Dove siete finiti, voi cantori dell’impunità della politica mascherata dietro l’abusata etichetta di garantismo? Voi che non avete nulla di liberale, ma che teorizzate e praticate l’impunità del potere, voi che considerate le sentenze di condanna degli errori giudiziari e quelle di assoluzione la prova di un complotto, forse vi siete persi l’ultimo sviluppo: la Corte di cassazione ha annullato l’assoluzione in appello dell’ex sindaco di Lodi Simone Uggetti, ora i giudici dovranno pronunciarsi di nuovo.

L’esito ha buone probabilità di essere una condanna, vista l’evoluzione del processo: arresto, condanna in primo grado, assoluzione in appello, Cassazione che annulla l’assoluzione.

Ma poco importa la sentenza ultima ai fini della valutazione politica di questo ex amministratore locale del Pd al quale Enrico Letta, a giugno scorso, offriva «un grande abbraccio» e chiedeva «un contributo al nostro lavoro nazionale».

Dopo la sentenza di appello, abbiamo visto la celebrazione di un martire, vittima di arresti ingiusti, con la carriera politica stroncata, costretto ad andare in analisi.

Luigi Di Maio, che probabilmente non aveva letto una riga delle carte processuali e neppure dei giornali, scriveva al Foglio una lettera dolente, “Mai più gogna, chiedo scusa”.

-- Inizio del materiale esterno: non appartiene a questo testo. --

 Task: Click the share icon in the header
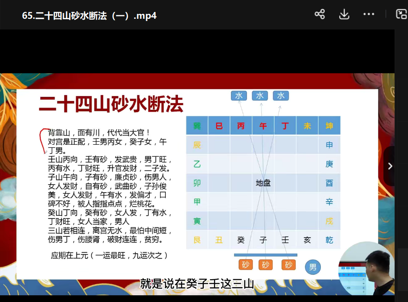[x=320, y=14]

La cosa paradossale è che i giudici di diverso grado hanno dato valutazioni diverse della qualificazione giuridica dei fatti, che invece sono acclarati.

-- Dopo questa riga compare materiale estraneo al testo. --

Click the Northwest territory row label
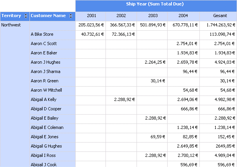237x167 pixels. click(11, 25)
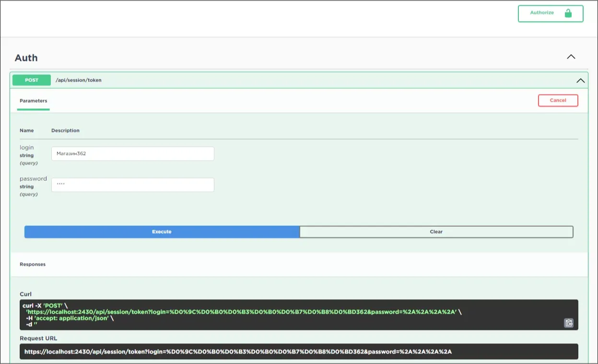This screenshot has width=598, height=364.
Task: Click the Responses section heading
Action: pos(33,264)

Da sindaco di Lodi, nel 2016, Simone Uggetti ha fatto pressioni su una una dirigente del comune onesta, Caterina Uggé, per aggiustare un bando in modo che la gestione di certe piscine comunali andasse a chi diceva lui, la Sporting Lodi di Cristiano Marini e Luigi Pasquini.

Ci sono le registrazioni audio, le mail, c’è il tentativo di Uggetti prima di far sparire le tracce dal computer e poi di interferire con l’inchiesta.

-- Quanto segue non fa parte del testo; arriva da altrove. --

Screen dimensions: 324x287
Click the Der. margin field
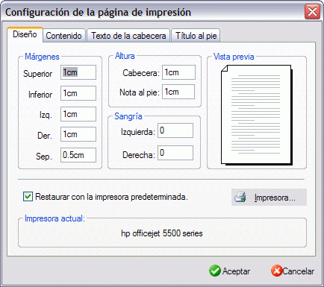click(x=78, y=134)
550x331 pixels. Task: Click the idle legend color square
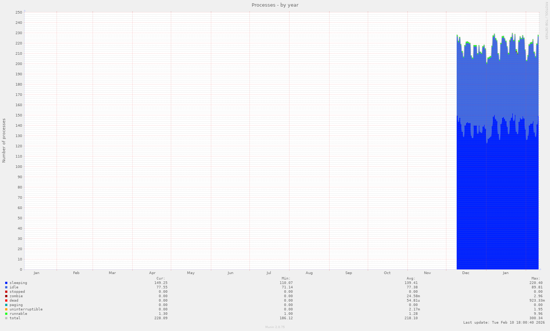[x=6, y=287]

I giudici di appello avevano sostenuto la tesi, contestata dalla procura generale di Milano e ora pure dalla Cassazione, che truccare una gara non è reato se alla fine la pubblica amministrazione non ne viene danneggiata.

Non sono un giurista, ma ogni economista, e ogni liberale, sa che se la competizione è alterata e se i funzionari recepiscono il messaggio che devono aggiustare le regole per favorire gli amici del sindaco questo è di per sé un danno per la collettività e per il Comune, anche se per una coincidenza astrale la manipolazione della selezione fa vincere l’azienda migliore.

In un sistema giudiziario che offre ogni giorno spunti di indignazione, che si accanisce sui più deboli (a cominciare dai carcerati), elevare a simbolo della malagiustizia un amministratore locale che non solo si è comportato in modo scorretto, ma ha anche umiliato e messo sotto pressione una funzionaria onesta è un’aberrazione che indica soltanto l’idea di politica e amministrazione che ha un pezzo della nostra classe dirigente (e le sue propaggini nei media).

Se il Pd fosse un partito lontano parente di quello che denunciava la “questione morale”, dovrebbe rinnegare Uggetti e offrire una candidatura a Caterina Uggé.

Mentre i Cinque stelle dovrebbero recuperare il loro originale spirito che invocava “onestà” ma applicarlo davvero, con lucidità e argomenti, invece di usarlo come una clava contro i nemici e dimenticarlo per amici e alleati.

La vicenda del sindaco Uggetti ricorda, a tutti, ma soprattutto ai sedicenti “garantisti”, che talvolta si può e si deve dare un giudizio di un politico a prescindere dalle sentenze. E quello su Uggetti merita di essere pessimo adesso, come dopo la condanna di primo grado o dopo l’assoluzione in appello.